==== Working data ====

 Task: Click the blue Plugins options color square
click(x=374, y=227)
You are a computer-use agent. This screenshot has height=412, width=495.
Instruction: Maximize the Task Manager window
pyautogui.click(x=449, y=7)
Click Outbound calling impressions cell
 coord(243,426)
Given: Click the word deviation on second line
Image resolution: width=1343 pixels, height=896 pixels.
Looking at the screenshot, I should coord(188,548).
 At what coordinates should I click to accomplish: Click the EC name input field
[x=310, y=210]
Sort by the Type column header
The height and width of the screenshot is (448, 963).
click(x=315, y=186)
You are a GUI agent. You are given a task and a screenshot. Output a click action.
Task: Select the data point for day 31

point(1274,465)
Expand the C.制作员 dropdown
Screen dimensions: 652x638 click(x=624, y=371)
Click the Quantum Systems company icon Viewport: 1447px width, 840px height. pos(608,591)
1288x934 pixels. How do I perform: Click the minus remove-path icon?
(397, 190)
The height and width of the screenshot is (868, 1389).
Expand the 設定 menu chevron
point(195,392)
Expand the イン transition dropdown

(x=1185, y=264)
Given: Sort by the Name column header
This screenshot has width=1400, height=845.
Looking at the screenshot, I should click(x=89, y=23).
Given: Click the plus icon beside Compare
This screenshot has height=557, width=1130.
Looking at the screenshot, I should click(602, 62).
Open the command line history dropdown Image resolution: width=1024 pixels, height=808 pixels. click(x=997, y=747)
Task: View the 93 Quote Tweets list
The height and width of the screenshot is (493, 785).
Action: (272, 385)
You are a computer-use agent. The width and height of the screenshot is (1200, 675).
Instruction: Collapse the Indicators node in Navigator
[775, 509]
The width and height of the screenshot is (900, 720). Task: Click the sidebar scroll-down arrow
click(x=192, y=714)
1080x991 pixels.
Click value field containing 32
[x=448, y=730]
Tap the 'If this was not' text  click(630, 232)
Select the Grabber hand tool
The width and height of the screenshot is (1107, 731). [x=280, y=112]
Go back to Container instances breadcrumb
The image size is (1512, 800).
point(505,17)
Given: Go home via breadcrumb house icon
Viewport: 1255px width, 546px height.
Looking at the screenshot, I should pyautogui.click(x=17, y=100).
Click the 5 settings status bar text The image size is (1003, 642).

====

Task requirements => Please pull out each line of the rows above that contains the string "breadcrumb", and copy those lines. Case counts.

Full response =>
Go back to Container instances breadcrumb
Given: Go home via breadcrumb house icon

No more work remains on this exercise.